The contrast between the moving object and the background is obviously a very important factor. In this group of experiments, since both the background and the moving object are set to a solid color, the contrast ratio can be simply regarded as the gray value of the background (the gray value of the moving darker object is set to 0). Intuitively, the greater the contrast, the easier it is for the model to recognize moving objects and successfully perceive collisions. But as the contrast gradually decreases, the task of sensing collisions becomes more difficult.

Figure 13 shows the approaching motion with three different contrasts. The motion process is based on the Approaching Pattern 1 shown in Figure 12A. For the above three cases, we generated monocular data and binocular data according to the imaging principle. As can be seen, in the comparative model, the higher the contrast, the stronger the activation result of the sigmoid membrane potential of the LGMD cell. Therefore, in the case of low contrast, the activation result is far lower than the given threshold, which makes the model unable to successfully perceive collisions and generate early warnings. However, for the proposed Bi-LGMD model, even if the contrast is small enough, the output of the model is still not affected at all. It is because the Bi-LGMD model does not care about the pixel value, but only needs to match the relevant position of the moving object from the left and right camera to obtain the correct disparity, so as to determine the depth distance of the moving object. As shown in Figure 13D, the model converts the focus from pixel value to corresponding position matching, which is a major difference in the Bi-LGMD model. Under this change of thinking, the model does not rely on the absolute size of the pixel value, so no matter how the contrast is, the pixel position matching is still accurate. Therefore, the contrast factor has no effect on the estimation of the depth distance of the moving object, so naturally, it does not affect the final effect at all.

FIGURE 13

Figure 13. Experimental results of the proposed Bi-LGMD model and the comparative model for same approaching process with different contrast. (A) Visual examples in three different contrasts, decreasing from left to right. (B) Experimental results of the comparative model. (C) Experimental results of the proposed Bi-LGMD model. (D) Schematic of the essential differences between the two models when dealing with low contrast problems.

_STATED EXERCISE 1_. What are the lettered panels described in the Figure 13 caption of the Bi-LGMD passage, and what does each one show?
_STATED EXERCISE 2_. In the Bi-LGMD passage, what gray value is assigned to the moving darker object?
_STATED EXERCISE 3_. Duplicate the Bi-LGMD passage from "Figure 13. Experimental" up to and including "low contrast problems.".
The rows that follow have no connection to the Bi-LGMD passage.

_ITEMS_.
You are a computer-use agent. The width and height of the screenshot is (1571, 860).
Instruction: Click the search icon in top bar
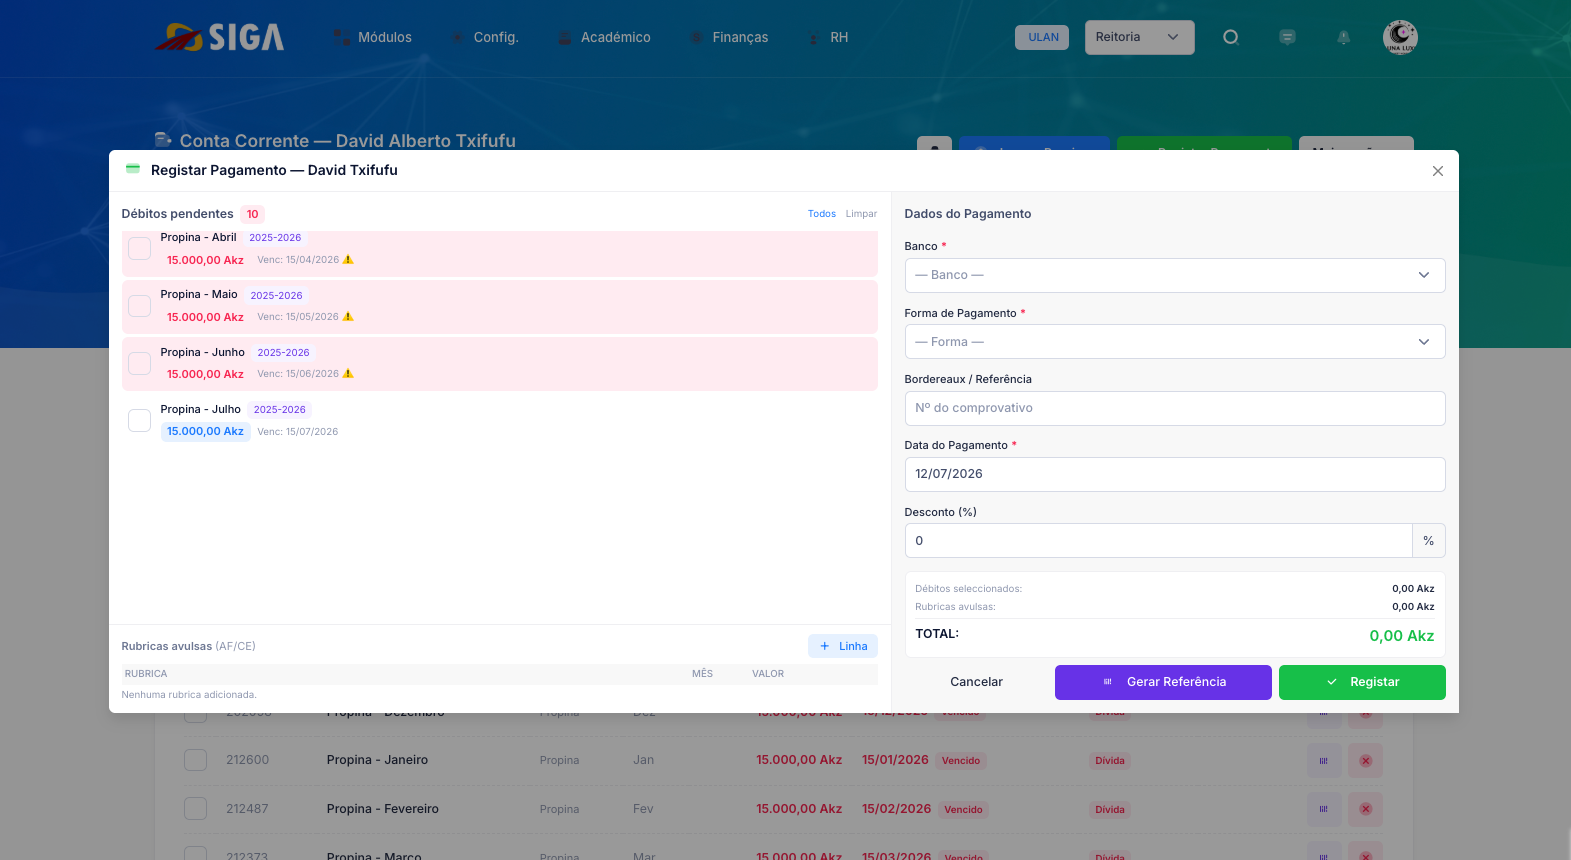(x=1231, y=37)
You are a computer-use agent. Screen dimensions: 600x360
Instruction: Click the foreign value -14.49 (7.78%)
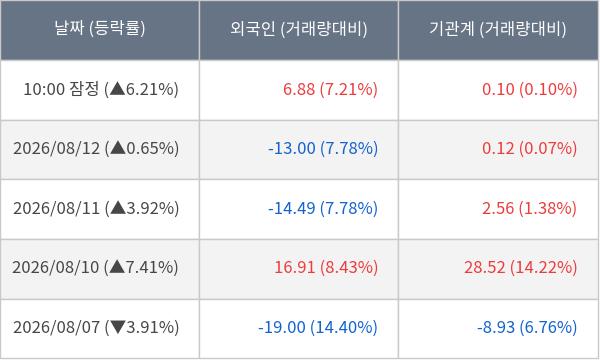point(323,209)
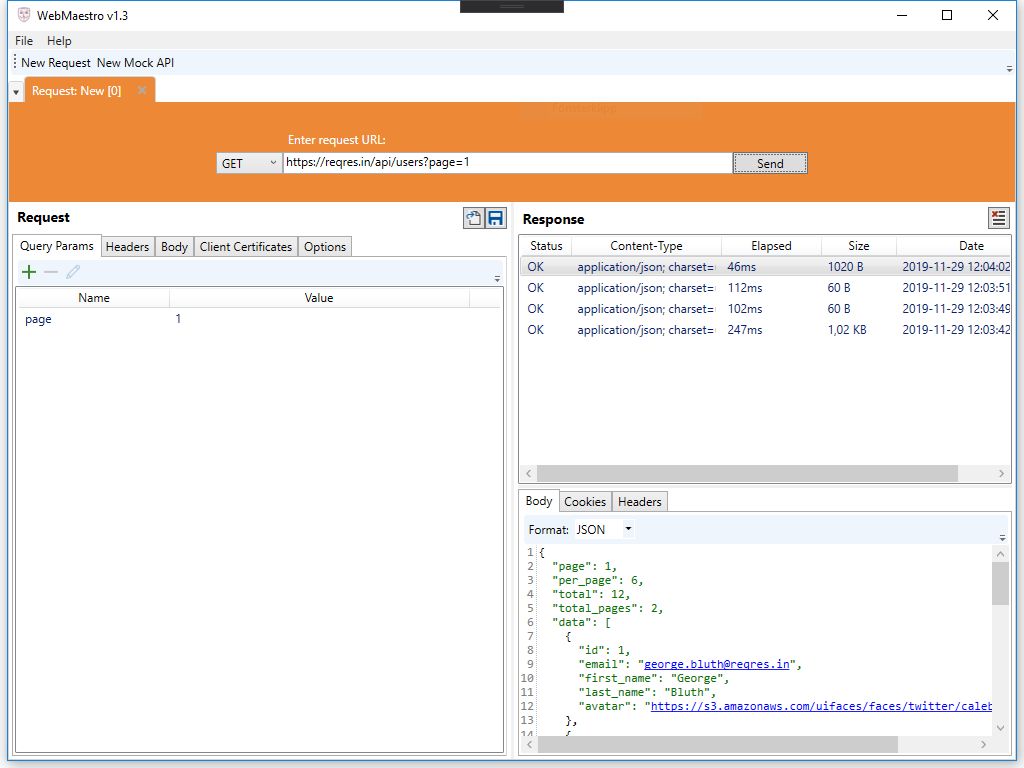Image resolution: width=1024 pixels, height=768 pixels.
Task: Click the Send button
Action: click(x=769, y=162)
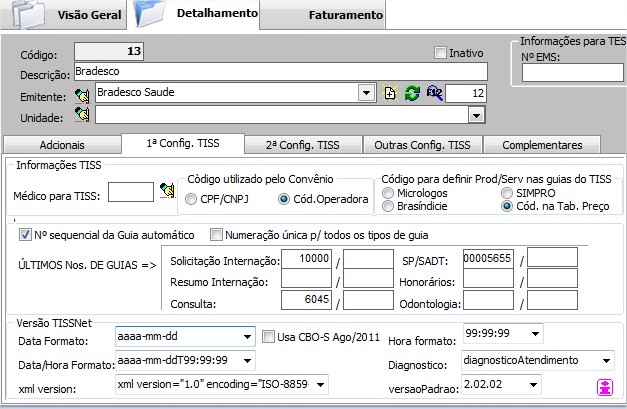Click the binoculars search icon
Image resolution: width=627 pixels, height=409 pixels.
(432, 93)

_TASK ANSWER 1_.
(A) Visual examples in three different contrasts, decreasing from left to right
(B) Experimental results of the comparative model
(C) Experimental results of the proposed Bi-LGMD model
(D) Schematic of the essential differences between the two models when dealing with low contrast problems

_TASK ANSWER 2_. It is set to 0.

_TASK ANSWER 3_.
Figure 13. Experimental results of the proposed Bi-LGMD model and the comparative model for same approaching process with different contrast. (A) Visual examples in three different contrasts, decreasing from left to right. (B) Experimental results of the comparative model. (C) Experimental results of the proposed Bi-LGMD model. (D) Schematic of the essential differences between the two models when dealing with low contrast problems.